### READING TEXT

▬▬▬▬▬▬

Member of the Arizona House of Representatives from the 28th district
- Incumbent
- Assumed office January 9, 2023 Serving with David Livingston
- Preceded by: Sarah Liguori

Member of the Arizona House of Representatives from the 21st district
- In office January 11, 2021 – January 9, 2023 Serving with Kevin Payne
- Preceded by: Tony Rivero
- Succeeded by: Stephanie Stahl Hamilton

Personal details
- Party: Republican
- Children: 2
- Education: Wayne State University (BS)

= Beverly Pingerelli =

American politician and educator

Beverly Pingerelli is an American politician and educator serving as a member of the Arizona House of Representatives from the 28th district. She previously represented the 21st district. Elected in 2020, she assumed office on January 11, 2021.

== Education ==
Pingerelli earned a Bachelor of Science degree in biological sciences from Wayne State University.

== Career ==
She works as a science program coordinator at Grand Canyon University. Pingerelli previously worked as a cytogenetic and molecular technologist. Pingerelli was also a member of the Peoria Unified School District Governing Board, leaving in 2022. Pingerelli was elected to the Arizona House of Representatives in 2020, succeeding Tony Rivero.

== Personal life ==
Pingerelli grew up in a neighborhood just outside of Detroit, Michigan and was the first person in her immediate family to graduate from college.

Pingerelli and her husband, Peter, have two daughters.

▬▬▬▬▬▬

### INFORMATION GIVEN
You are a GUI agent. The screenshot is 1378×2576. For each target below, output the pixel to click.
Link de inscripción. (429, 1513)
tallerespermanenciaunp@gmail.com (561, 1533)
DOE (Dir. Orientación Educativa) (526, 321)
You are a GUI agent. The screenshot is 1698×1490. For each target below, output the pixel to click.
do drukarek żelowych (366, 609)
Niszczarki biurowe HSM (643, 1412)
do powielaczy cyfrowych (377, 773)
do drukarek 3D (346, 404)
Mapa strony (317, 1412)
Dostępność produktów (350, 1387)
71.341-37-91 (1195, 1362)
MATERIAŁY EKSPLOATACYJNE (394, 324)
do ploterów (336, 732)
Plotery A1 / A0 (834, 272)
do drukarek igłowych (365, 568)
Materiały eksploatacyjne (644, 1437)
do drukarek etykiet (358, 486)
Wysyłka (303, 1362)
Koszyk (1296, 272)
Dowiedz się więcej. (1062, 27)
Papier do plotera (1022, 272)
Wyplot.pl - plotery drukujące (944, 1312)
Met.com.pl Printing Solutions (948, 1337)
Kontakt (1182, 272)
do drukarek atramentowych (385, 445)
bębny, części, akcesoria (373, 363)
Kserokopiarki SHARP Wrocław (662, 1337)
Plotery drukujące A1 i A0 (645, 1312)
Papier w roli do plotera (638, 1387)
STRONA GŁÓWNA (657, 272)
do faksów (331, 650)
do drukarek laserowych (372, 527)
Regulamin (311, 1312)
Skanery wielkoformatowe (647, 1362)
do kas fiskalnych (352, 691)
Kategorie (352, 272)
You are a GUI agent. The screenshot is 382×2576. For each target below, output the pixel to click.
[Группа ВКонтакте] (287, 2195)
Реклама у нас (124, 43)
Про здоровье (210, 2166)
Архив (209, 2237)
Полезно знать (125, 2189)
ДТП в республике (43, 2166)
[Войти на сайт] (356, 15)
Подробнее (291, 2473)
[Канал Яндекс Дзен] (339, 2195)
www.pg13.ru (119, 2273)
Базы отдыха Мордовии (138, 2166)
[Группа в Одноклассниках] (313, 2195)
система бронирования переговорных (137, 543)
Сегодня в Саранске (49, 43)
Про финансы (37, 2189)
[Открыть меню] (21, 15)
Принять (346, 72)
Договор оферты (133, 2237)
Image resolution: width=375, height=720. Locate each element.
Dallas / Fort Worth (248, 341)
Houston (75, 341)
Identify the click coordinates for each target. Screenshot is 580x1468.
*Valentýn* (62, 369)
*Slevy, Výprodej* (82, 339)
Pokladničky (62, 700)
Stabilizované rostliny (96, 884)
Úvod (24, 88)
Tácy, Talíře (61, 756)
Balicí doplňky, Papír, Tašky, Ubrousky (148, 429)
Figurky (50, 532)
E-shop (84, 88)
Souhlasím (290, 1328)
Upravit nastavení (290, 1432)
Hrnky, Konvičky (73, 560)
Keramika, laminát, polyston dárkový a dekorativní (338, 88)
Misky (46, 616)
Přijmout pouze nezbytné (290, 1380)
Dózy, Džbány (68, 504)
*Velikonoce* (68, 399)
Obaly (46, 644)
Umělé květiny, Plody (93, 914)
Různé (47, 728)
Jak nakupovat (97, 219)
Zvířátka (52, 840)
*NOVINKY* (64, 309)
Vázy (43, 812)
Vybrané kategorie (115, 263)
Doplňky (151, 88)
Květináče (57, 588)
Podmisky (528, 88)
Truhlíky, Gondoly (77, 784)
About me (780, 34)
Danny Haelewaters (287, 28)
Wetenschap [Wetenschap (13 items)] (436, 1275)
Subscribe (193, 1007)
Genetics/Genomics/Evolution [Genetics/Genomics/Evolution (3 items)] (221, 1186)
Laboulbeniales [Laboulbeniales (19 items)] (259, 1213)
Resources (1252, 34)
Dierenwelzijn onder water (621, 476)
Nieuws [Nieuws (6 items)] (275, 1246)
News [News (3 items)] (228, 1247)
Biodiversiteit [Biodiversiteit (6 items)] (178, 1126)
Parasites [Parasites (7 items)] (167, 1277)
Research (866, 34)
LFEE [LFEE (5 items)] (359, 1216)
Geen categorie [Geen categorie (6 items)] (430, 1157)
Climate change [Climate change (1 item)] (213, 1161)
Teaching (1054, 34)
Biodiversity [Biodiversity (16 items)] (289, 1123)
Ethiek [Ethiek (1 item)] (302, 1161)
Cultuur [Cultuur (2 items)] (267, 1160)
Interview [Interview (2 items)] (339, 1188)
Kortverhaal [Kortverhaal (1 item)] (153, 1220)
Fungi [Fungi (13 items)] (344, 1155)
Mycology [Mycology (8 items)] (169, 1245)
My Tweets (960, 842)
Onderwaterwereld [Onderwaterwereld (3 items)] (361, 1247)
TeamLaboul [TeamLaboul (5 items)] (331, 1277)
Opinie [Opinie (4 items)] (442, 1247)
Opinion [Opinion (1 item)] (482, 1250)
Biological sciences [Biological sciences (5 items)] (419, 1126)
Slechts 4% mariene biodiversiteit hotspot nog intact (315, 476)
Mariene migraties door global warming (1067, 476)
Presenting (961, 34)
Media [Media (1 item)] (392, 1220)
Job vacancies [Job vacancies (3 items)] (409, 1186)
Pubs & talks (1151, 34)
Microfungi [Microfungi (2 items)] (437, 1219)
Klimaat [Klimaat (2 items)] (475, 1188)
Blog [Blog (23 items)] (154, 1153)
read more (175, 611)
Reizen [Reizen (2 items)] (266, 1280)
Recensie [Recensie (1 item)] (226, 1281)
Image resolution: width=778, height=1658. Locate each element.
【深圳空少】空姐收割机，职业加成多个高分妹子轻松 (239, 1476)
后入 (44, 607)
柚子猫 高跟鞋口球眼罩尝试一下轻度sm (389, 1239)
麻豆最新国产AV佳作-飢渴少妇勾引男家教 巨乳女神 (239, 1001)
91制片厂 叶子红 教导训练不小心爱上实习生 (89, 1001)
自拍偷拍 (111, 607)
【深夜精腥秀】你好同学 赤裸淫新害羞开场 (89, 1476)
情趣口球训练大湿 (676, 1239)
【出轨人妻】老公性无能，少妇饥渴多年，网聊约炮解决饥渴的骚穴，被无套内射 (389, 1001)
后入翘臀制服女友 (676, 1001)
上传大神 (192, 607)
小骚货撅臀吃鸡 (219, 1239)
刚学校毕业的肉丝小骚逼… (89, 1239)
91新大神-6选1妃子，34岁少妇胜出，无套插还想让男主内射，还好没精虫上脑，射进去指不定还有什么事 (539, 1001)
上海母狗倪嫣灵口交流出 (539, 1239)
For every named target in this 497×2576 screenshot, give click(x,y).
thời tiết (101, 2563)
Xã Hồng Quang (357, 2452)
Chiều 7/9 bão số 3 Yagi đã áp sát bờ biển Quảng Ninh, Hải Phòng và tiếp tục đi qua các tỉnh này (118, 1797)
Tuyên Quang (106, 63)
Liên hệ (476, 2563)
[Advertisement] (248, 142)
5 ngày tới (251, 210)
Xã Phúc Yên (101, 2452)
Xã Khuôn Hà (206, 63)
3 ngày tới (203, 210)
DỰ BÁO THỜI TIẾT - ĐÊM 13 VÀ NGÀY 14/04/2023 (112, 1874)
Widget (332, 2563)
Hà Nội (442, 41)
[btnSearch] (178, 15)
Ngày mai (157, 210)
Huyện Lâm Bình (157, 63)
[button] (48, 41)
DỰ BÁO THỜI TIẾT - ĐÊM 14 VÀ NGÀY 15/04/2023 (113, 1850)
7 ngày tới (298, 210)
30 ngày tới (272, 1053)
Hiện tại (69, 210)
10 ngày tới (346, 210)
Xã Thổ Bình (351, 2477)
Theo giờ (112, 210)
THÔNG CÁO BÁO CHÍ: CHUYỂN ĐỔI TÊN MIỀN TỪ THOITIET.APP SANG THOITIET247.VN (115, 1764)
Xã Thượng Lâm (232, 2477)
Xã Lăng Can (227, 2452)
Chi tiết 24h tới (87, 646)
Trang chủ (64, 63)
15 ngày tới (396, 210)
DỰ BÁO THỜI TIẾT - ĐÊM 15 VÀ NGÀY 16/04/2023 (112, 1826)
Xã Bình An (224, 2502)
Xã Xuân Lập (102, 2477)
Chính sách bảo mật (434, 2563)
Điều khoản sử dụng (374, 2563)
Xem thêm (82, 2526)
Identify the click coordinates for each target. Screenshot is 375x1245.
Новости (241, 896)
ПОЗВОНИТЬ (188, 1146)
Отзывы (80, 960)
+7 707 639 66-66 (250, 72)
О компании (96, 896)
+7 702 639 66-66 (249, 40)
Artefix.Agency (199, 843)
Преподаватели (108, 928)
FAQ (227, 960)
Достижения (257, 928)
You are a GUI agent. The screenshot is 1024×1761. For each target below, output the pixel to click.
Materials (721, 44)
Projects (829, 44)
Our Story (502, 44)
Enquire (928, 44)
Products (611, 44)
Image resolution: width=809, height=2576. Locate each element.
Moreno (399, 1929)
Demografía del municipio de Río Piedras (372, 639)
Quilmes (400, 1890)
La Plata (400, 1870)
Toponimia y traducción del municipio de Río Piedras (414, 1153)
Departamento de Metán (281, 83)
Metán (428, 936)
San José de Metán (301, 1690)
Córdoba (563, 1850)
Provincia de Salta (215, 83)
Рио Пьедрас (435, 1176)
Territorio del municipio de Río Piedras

▬▬▬▬▬▬

Can you rewrite the Beverly Pingerelli article from "Beverly Pingerelli is" up to and including "graduate from college.", with "educator" changed to "teacher"?

### EXERCISE OUTPUT
Beverly Pingerelli is an American politician and teacher serving as a member of the Arizona House of Representatives from the 28th district. She previously represented the 21st district. Elected in 2020, she assumed office on January 11, 2021.

== Education ==
Pingerelli earned a Bachelor of Science degree in biological sciences from Wayne State University.

== Career ==
She works as a science program coordinator at Grand Canyon University. Pingerelli previously worked as a cytogenetic and molecular technologist. Pingerelli was also a member of the Peoria Unified School District Governing Board, leaving in 2022. Pingerelli was elected to the Arizona House of Representatives in 2020, succeeding Tony Rivero.

== Personal life ==
Pingerelli grew up in a neighborhood just outside of Detroit, Michigan and was the first person in her immediate family to graduate from college.